• _Required work_: Copy out each line of the entries where the word "section" is present.

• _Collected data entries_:
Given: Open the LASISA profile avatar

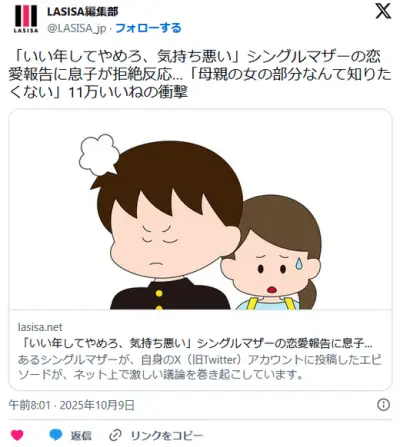Looking at the screenshot, I should (x=26, y=19).
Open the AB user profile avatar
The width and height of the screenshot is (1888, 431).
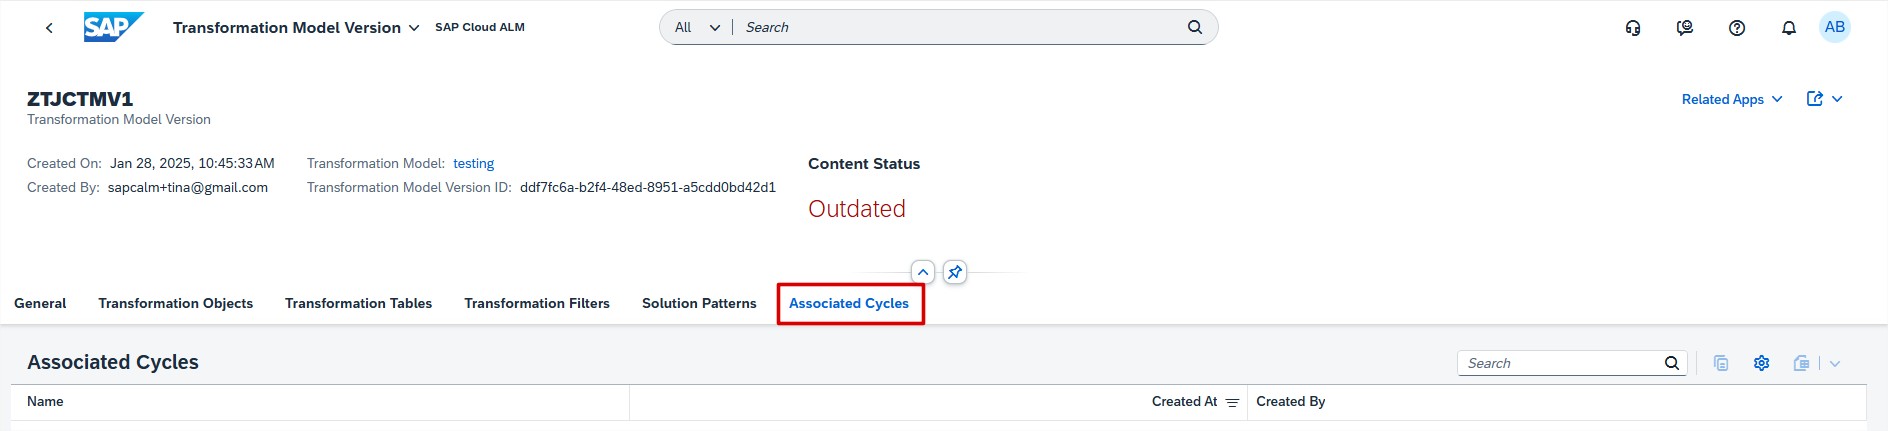(1835, 28)
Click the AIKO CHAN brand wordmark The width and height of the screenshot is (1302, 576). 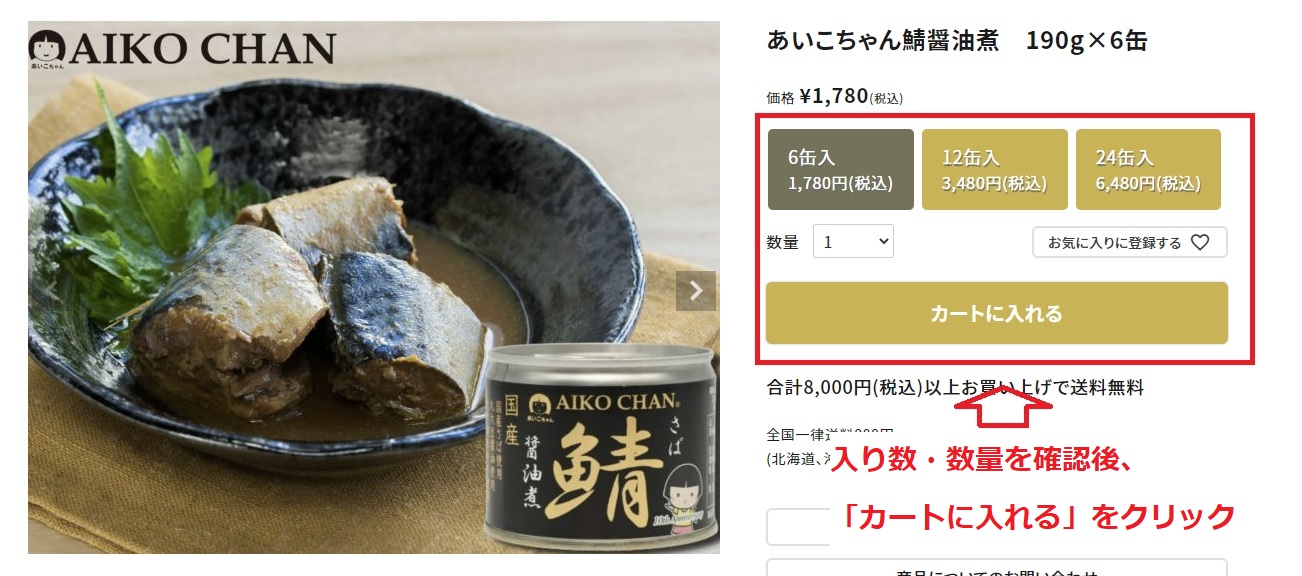[201, 49]
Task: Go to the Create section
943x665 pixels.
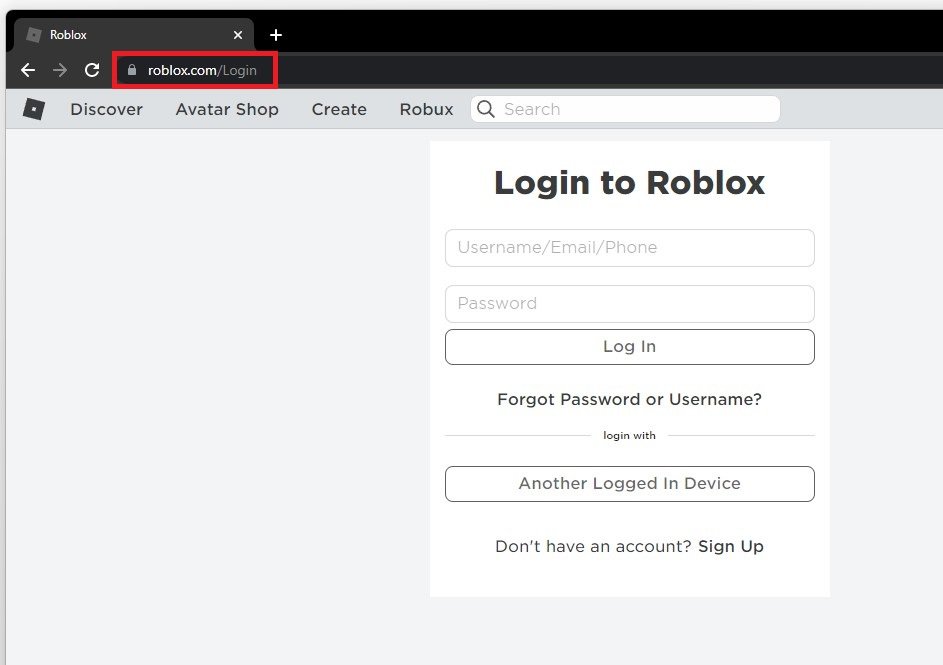Action: 339,109
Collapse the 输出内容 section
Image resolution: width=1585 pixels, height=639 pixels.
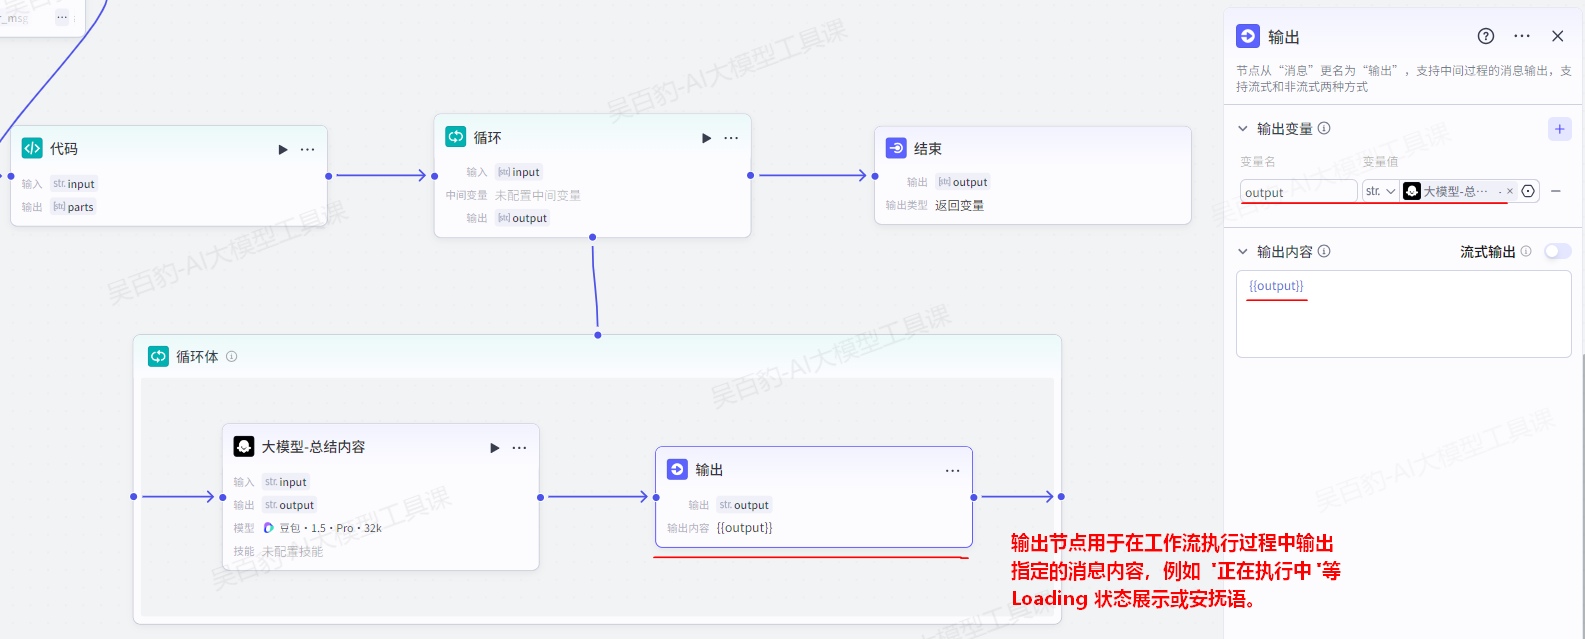coord(1243,252)
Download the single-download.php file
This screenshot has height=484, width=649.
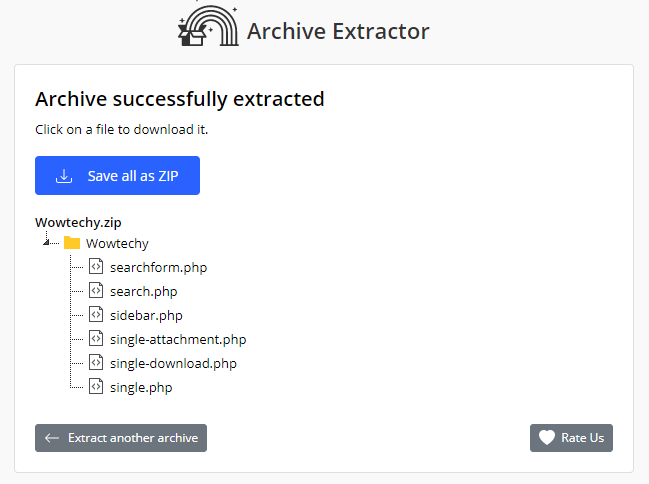coord(173,363)
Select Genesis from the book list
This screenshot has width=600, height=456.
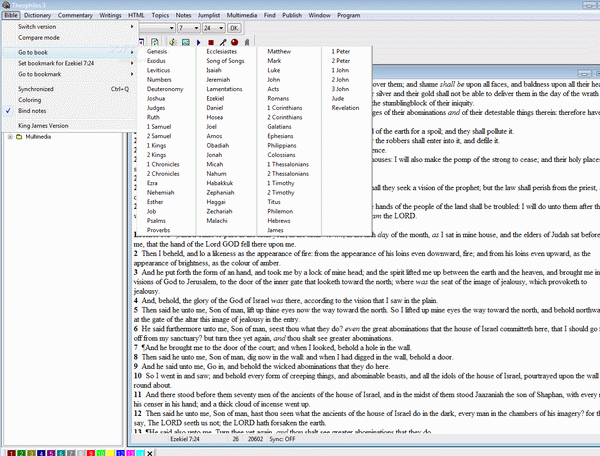tap(157, 49)
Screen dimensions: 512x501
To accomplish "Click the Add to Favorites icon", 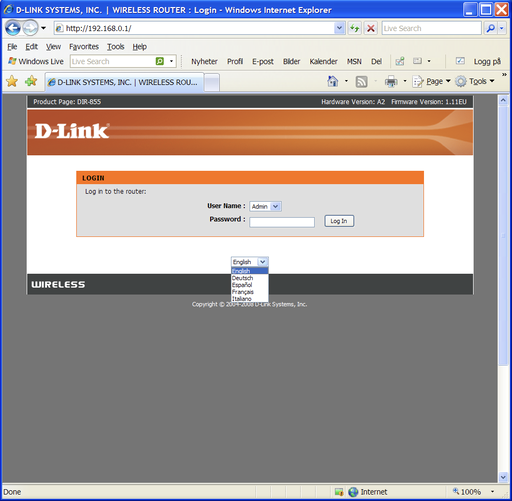I will coord(31,81).
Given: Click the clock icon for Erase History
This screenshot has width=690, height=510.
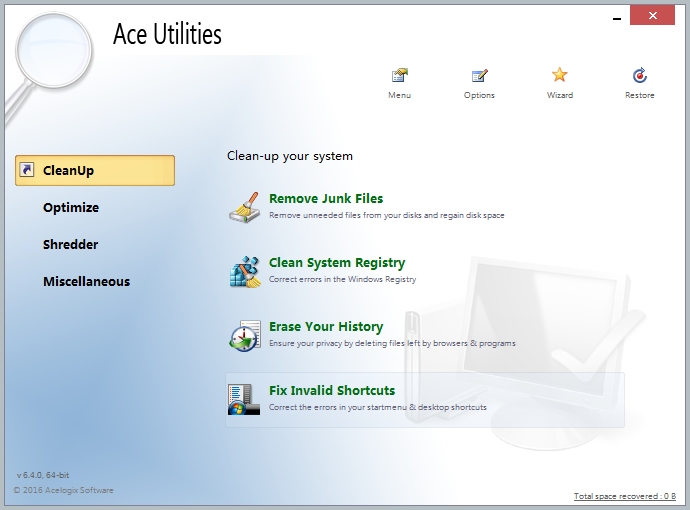Looking at the screenshot, I should (x=245, y=335).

• _Exercise response_:
Task: Go to the Create section
Collapse the 输出内容 section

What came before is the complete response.